🤖 AI Summary
Current LLM safety alignment relies on uniform, static criteria, failing to accommodate cross-cultural, role-specific, and user-personalized safety requirements while incurring high retraining costs. To address this, we propose CoSA—a configurable safety alignment framework enabling dynamic, inference-time behavioral control via natural-language safety directives (e.g., “allow medical consultation but prohibit legal advice”) without model retraining. Methodologically, CoSA introduces: (i) CoSAlign, a data-driven alignment strategy; (ii) CoSA-Score, an evaluation protocol jointly optimizing utility and safety; and (iii) CoSApien, a realistic, multi-scenario benchmark covering diverse safety dimensions. Experiments demonstrate that CoSA significantly outperforms strong baselines—including in-context learning—in controllability, enabling fine-grained, real-time, multi-dimensional safety policy switching. CoSA establishes the first lightweight, flexible, and interpretable paradigm for on-demand safety alignment of LLMs.
📝 Abstract
The current paradigm for safety alignment of large language models (LLMs) follows a one-size-fits-all approach: the model refuses to interact with any content deemed unsafe by the model provider. This approach lacks flexibility in the face of varying social norms across cultures and regions. In addition, users may have diverse safety needs, making a model with static safety standards too restrictive to be useful, as well as too costly to be re-aligned. We propose Controllable Safety Alignment (CoSA), a framework designed to adapt models to diverse safety requirements without re-training.

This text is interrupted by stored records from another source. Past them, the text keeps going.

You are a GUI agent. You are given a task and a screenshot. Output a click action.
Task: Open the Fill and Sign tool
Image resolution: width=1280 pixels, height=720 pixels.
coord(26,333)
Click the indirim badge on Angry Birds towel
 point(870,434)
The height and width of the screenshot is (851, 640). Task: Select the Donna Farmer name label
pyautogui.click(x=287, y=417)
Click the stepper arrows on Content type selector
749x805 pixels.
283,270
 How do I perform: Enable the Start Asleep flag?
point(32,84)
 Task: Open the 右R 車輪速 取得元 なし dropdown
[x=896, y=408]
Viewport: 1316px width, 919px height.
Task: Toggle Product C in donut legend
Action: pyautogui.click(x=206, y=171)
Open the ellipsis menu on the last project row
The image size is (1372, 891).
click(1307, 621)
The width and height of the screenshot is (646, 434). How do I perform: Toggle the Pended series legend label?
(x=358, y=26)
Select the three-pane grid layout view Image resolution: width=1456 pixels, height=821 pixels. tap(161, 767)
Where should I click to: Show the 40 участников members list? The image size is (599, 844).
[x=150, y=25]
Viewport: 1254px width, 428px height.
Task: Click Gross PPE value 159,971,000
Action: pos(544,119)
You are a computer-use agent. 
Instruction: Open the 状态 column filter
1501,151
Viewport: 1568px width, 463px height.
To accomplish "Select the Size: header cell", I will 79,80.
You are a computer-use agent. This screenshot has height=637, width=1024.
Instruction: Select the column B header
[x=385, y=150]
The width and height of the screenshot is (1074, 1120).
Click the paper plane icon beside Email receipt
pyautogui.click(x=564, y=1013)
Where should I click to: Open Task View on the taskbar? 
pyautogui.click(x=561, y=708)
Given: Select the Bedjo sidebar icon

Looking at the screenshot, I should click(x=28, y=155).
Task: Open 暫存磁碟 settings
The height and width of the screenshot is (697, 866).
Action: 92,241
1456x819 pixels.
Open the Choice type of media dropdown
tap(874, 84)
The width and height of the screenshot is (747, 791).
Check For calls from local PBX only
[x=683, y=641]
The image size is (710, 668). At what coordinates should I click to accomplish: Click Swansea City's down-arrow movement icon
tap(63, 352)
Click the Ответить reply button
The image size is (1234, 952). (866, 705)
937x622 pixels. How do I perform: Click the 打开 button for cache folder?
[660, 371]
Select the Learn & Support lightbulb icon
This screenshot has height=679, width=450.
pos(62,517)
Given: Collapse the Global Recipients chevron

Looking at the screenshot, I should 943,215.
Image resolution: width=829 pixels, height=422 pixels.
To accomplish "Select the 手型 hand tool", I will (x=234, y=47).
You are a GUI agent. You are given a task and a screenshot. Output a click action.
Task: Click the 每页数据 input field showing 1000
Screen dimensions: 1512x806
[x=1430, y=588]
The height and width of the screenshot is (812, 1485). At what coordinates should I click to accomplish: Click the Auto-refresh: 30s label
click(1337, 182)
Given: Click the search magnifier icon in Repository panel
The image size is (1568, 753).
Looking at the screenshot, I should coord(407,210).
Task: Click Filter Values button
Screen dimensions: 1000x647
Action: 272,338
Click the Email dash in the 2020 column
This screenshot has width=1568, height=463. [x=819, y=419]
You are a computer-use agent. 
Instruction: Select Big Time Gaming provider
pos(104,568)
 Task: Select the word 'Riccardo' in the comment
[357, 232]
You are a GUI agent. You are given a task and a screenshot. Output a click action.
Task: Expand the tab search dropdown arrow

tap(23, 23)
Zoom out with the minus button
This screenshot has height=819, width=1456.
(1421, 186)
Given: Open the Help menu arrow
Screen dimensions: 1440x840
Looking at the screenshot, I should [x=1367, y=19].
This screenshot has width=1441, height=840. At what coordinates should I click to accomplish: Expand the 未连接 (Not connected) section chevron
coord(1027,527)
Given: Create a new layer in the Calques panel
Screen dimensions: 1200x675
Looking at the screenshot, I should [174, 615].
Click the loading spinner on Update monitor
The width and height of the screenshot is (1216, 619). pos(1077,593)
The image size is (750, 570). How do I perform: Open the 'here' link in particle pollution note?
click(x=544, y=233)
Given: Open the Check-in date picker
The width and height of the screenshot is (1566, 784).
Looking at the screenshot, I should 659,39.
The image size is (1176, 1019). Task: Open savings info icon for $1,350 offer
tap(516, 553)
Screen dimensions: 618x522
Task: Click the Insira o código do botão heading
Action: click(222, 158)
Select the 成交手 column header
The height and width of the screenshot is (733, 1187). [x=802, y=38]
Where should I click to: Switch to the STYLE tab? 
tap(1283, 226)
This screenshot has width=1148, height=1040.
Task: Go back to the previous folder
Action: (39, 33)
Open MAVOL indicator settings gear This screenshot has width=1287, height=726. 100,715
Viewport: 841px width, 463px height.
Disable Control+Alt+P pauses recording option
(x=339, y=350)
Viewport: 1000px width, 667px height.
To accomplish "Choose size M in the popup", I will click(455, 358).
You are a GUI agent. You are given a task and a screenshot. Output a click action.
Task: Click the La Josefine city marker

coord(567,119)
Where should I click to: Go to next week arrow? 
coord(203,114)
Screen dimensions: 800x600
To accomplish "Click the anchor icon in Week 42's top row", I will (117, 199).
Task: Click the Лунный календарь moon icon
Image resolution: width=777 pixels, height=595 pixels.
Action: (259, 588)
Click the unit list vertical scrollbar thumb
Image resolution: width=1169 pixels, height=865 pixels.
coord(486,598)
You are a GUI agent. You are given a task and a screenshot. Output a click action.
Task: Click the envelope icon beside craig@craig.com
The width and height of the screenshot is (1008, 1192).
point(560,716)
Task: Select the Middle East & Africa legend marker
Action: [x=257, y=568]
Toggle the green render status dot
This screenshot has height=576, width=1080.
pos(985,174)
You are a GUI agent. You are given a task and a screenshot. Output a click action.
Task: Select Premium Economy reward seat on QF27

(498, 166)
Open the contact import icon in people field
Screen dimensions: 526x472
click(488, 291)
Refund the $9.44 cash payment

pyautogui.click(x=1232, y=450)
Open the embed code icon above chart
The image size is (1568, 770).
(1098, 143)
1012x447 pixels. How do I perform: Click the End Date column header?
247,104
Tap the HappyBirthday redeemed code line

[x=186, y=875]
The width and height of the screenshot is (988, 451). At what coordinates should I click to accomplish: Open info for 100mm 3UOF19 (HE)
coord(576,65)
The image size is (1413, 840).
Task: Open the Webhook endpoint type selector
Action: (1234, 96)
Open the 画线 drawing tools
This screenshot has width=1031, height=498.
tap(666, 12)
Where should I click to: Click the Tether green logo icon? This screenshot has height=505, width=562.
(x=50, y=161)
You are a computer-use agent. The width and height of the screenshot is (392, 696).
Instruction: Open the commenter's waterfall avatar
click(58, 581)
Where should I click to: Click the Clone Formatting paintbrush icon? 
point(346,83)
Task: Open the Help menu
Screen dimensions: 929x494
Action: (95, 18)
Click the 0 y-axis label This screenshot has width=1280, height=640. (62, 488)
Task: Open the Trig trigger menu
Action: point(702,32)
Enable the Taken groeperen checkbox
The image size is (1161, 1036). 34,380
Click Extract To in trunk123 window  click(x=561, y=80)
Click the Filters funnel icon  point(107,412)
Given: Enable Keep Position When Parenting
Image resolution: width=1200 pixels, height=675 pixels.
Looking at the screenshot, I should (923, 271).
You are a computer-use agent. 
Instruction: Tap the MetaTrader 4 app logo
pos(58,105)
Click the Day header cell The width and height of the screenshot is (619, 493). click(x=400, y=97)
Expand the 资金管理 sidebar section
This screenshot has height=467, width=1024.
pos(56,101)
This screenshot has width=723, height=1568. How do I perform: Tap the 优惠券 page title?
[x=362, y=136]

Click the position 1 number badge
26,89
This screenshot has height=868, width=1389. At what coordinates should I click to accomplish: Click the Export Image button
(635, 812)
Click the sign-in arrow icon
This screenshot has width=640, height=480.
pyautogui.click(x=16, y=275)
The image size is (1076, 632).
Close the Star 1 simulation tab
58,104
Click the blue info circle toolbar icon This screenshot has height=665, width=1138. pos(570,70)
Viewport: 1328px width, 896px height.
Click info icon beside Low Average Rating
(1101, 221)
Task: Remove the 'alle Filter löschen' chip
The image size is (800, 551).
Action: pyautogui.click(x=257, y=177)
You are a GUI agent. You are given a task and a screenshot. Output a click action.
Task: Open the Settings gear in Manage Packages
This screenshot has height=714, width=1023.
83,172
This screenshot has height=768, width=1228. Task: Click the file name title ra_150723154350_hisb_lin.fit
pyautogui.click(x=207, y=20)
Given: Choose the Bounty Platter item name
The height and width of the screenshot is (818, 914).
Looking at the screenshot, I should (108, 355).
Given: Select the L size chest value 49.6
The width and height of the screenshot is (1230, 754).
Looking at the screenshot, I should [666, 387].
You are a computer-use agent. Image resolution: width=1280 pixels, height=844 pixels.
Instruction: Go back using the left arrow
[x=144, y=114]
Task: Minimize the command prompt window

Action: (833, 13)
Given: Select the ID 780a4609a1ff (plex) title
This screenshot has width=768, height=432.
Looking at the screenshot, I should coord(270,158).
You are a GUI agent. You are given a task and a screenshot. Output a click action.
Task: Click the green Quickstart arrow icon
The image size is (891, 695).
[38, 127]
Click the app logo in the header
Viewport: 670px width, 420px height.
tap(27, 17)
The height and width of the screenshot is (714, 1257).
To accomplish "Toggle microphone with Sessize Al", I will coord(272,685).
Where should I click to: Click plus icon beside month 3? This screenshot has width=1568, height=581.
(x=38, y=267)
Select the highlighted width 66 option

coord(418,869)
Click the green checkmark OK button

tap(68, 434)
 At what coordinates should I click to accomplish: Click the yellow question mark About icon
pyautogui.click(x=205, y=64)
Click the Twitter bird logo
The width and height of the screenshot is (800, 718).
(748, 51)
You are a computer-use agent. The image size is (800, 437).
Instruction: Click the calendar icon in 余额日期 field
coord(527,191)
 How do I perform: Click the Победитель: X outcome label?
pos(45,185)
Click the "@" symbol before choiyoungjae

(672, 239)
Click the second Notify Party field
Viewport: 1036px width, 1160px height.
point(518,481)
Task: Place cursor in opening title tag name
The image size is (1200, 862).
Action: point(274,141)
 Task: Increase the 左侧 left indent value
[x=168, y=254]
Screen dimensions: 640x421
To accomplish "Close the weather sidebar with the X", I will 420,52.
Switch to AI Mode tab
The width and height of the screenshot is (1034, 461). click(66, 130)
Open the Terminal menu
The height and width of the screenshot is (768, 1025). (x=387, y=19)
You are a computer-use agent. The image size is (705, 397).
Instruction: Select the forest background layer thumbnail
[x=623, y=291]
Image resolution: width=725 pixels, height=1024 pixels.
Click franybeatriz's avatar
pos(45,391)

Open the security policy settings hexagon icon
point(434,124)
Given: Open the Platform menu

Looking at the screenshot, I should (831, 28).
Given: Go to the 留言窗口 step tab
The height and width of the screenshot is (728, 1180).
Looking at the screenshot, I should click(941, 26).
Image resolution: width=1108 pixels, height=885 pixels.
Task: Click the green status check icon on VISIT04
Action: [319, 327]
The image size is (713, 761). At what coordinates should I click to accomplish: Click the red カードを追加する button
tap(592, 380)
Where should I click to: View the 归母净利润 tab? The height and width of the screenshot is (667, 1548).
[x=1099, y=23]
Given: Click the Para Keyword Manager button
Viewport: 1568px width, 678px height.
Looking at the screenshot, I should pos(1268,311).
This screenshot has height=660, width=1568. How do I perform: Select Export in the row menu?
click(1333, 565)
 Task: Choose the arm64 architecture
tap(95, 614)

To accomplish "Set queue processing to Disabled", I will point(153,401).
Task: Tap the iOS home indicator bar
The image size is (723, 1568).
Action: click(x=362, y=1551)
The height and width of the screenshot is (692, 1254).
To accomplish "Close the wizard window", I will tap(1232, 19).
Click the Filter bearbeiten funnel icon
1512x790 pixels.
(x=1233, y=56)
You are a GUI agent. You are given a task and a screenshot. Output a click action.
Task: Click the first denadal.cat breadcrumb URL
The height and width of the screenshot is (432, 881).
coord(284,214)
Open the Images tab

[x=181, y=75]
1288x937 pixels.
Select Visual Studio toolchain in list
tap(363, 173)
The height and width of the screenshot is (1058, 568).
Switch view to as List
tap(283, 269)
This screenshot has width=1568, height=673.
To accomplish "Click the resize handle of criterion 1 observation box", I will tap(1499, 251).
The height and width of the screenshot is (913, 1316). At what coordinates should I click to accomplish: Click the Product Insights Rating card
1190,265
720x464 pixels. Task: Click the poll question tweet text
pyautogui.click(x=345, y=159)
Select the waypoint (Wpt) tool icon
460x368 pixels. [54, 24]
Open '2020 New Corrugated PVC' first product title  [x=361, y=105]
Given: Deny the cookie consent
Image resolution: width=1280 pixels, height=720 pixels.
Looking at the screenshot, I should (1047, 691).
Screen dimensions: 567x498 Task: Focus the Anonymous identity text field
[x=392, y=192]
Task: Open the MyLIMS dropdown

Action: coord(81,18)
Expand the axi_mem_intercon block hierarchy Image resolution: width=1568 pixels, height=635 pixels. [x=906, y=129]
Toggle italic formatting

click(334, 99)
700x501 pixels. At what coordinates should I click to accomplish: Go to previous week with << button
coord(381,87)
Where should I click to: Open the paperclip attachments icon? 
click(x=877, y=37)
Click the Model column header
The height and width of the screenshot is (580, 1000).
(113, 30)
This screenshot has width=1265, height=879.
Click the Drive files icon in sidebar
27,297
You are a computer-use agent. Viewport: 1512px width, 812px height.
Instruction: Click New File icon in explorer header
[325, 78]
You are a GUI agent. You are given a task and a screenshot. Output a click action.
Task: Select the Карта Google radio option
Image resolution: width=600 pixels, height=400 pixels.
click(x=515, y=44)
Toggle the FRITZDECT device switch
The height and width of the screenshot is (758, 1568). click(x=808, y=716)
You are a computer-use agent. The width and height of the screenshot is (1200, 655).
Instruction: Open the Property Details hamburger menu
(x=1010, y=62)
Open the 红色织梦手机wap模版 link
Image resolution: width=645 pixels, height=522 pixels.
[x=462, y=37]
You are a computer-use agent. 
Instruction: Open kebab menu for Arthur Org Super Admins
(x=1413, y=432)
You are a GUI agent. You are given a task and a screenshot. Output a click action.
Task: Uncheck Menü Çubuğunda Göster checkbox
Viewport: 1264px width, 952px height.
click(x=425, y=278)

Instead of aligning a fixed model, we align models to follow safety configs -- free-form natural language descriptions of the desired safety behaviors -- that are provided as part of the system prompt. To adjust model safety behavior, authorized users only need to modify such safety configs at inference time. To enable that, we propose CoSAlign, a data-centric method for aligning LLMs to easily adapt to diverse safety configs. Furthermore, we devise a novel controllability evaluation protocol that considers both helpfulness and configured safety, summarizing them into CoSA-Score, and construct CoSApien, a human-authored benchmark that consists of real-world LLM use cases with diverse safety requirements and corresponding evaluation prompts. We show that CoSAlign leads to substantial gains of controllability over strong baselines including in-context alignment. Our framework encourages better representation and adaptation to pluralistic human values in LLMs, and thereby increasing their practicality.